The oiv handles the fsimage fil but not the edits log, so it wouldn't help in this case. There has been talk about writing a similar tool for the edits log but nothing has been decided. Also, while the oiv will be included in 21, it works on images back to 18 (and maybe earlier). It's standalone, so it doesn't need a cluster or anything, just the fsimage file.
Option c will be very tricky and earns its place as the last-ditch effort.
-jg

Tom White wrote:
Is this an area where the Offline Image Viewer might be able to help
in the future?

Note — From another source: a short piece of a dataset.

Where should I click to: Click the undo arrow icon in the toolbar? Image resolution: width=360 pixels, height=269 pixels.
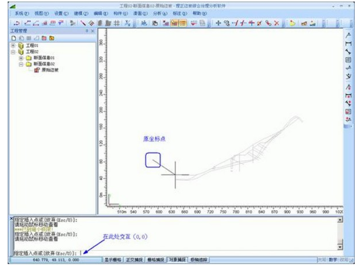click(16, 23)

It's not available for 0.18.3, but seems like it would
be possible to extend it as a tool to help with c) in Todd's
description.

Tom

On Mon, Jul 20, 2009 at 8:30 PM, Todd Lipcon<[email protected]> wrote:
Hi Arv,

It sounds like your edits log in dfs.name.dir is corrupted since one of its
records got cut off by the disk filling up. When trying to replay the edit
log, it tries to read the entirety of that record and hits the end of file
unexpectedly - hence the EOFException.

Your options at this point are:

a) If you have a second copy of dfs.name.dir, it should also have a second
"edits" file. If it's longer it's possible that that copy is not corrupted.
I'd back up both copies, then duplicate the longer edit log into both name
dirs and try to start the namenode.

b) If you were running a secondary namenode, you should have a checkpoint of
the fsimage from a few hours before the failure. You can recover the fsimage
from there. You'll lose some time period's worth of metadata edits, but you
should be able to get the FS running again.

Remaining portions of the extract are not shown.